The triathlon swim exit has four key phases:
Preparing for your triathlon swim exit
As you approach the end of the race you need to make sure that you are lined up with the exit, so continuing to sight for a specific point on the shore is a good idea, and make sure that you are aware of other competitors as it can get a little congested at the exit. If it’s a beach exit, be aware that the water is getting shallower so rock or increased amounts of weed may make a full stroke difficult.
It is also worth changing your kick for the last 50m or so, as a quicker, lighter kick will help you with the next phase.
Getting out of the water
When you exit the water you’ll are likely to be a little dizzy and have wobbly legs, so you need to be careful, and if marshalls offer you help, take it! This is a function of the transition from the horizontal to vertical coupled with the reliance on upper body muscles for the last 15-30 mins depending on the length of the swim.
Your body prioritises blood flow to the muscles that need them most, which for the swim are the chest, arms, and back, rather than the legs, which are fluttering away lightly at the back. When you leave the water, the priorities change and blood rushes down to the legs, where the sudden increase in blood flow makes them feel wobbly and you become unsteady.
At the same time, you become lightheaded as blood to your brain succumbs to the forces of gravity as you stand up.
This is going to make you feel temporarily weak as you rely on legs that have pretty much been asleep and are now waking up and being asked to work a bit harder, so care must be taken as you stand and walk up the ramp.
Similar to the later Bike to Run “brick” training, it’s worth doing a little bit of training to acclimatise your self to this, perhaps by doing a talking lap of the pool at the end of a hard set, rather than just cooling down in the water.
Heading to transition
The triathlon swim exit will be near to transition, but you’ll still need to either run or walk to get to your bike.
Be careful here, don’t forget you are likely to be a little uncertain on your legs and the ground may be slippery.
Assuming you are feeling OK, this is a good time to start preparing to move your wetsuit, and you should be able to pull it down all the way to your waste before you get to your bike.
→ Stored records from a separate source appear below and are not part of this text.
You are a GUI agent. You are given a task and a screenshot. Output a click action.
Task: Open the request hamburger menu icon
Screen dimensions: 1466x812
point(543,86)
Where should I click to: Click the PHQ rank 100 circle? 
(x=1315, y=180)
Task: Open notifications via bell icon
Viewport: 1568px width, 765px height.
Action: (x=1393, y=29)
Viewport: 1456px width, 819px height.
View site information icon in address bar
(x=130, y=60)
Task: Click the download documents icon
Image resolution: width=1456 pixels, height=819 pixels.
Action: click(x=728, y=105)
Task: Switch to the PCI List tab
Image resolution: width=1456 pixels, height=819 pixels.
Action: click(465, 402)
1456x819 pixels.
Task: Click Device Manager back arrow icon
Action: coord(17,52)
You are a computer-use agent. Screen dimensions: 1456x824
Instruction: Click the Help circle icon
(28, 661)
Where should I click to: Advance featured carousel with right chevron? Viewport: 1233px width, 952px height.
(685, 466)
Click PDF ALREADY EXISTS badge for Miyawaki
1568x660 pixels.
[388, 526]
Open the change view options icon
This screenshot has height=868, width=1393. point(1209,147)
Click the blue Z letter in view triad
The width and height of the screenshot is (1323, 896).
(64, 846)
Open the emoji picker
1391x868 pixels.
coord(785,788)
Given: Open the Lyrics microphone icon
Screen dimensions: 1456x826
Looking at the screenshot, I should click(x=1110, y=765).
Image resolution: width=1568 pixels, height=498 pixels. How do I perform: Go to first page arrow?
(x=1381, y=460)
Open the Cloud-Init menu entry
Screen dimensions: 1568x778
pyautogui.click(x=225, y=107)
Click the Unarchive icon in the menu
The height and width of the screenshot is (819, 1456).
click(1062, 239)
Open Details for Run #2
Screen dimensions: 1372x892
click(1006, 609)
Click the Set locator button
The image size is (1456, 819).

So, pull down the zip, and remove your arms.
A good trick to keep your stuff together is to remove one arm, and then take off your swimming hat and goggles, keeping them in the arm still in the wetsuit. you’ll then find that, as you pull the wetsuit off this arm, you’ll be able to leave the hat and goggle in the wetsuit.
Removing your wetsuit
Removing your wetsuit when you are tired, excited, wet and cold can be daunting, but with a bit of practice, you can make it easy.
Assuming you’ve followed the tips on the triathlon swim exit above, you should have the zip down and the wetsuit around your waist with your hat and goggles safely tucked in your sleeve before you get to your rack.
When you get to your rack, you can finish removing your wetsuit, and it’s best to turn it inside out as you do so, it’s easier and make sure you don’t rip the neoprene, so pull down from the top, rather than trying to pull the wetsuit off by the ankles.
Just be careful here as you can unbalance easily and fall over when you are removing your wetsuit, so feel free to lean on your bike rack ( not your bike!) and as you have pulled the wetsuit inside out, it’s Ok to stand on it to make it easier to pull your legs out.
Place your wetsuit tidily near your bike ( remember there are other competitors), then prepare yourself for your bike leg. At this stage, you may want to make sure your number is on straight which is much easier if you are using a race belt.
One last tip, just because you have been exercising in water, doesn’t mean you don’t sweat, so make sure that you have a drink here. This is especially true after a sea swim as the salt can dry out your mouth and lead to dehydration.